Segundo o desenvolvedor do Flappy Bird, o vietnamita Dong Nguyen, o jogo foi retirado do ar por ser “muito viciante”, afirmou. Mesmo sem poder baixar o game das lojas oficiais, ainda é possível encontrar cópias originais e instalá-lo sem problemas no seu smartphone ou tablet. No entanto, fique atento com o modo que a “verão maliciosa” do software pode ser instalada no seu dispositivo sem que você perceba.

De acordo a PSafe (http://www.psafe.com/web/), um desses aplicativos danosos se disfarça como uma “trial” do jogo. Quando ela é aberta, pede para o usuário envir uma mensagem de texto a um número no exterior, a fim de que a confirmação seja efetuada e o game liberado. Mas, na verdade, o que ganha liberdade é o malware, que logo ao ficar livre infecta o seu aparelho.

Ainda segundo a PSafe, de forma geral, essas ameaças se tratam apenas de novas versões de malwares que já existem entre os usuários do sistema Android. Mas, graças a aclamação do público com Flappy Bird, não é suspresa que muitas pessoas descubram que seus aparelhos foram infectados durante uma tentativa de instalar o

jogo.
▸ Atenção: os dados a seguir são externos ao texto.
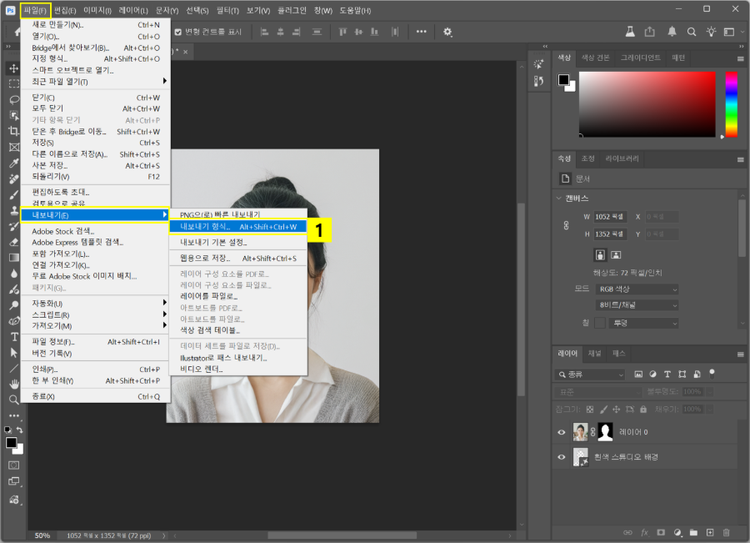Open the RGB 색상 mode dropdown

click(637, 289)
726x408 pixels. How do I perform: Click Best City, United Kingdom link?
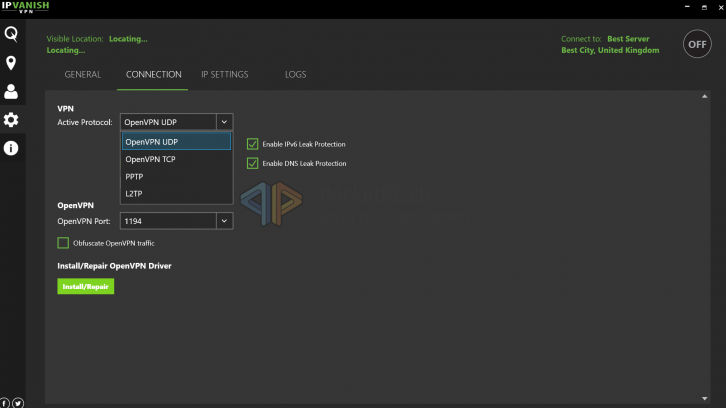[x=610, y=51]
Portanto, fique atento. Embora algumas versões maliciosas do aplicativo se comportem identicamente ao Flappy Bird original, eles podem se conectar de forma discreta ao Google Cloud Messaging (http://developer.android.com/google/gcm) para receber e enviar informações a um computador remoto. Após essa comunicação acontecer, o aparelho passa a enviar informações como o número de telefone, endereços cadastrados no Gmail e outros dados registrados no dispositivo.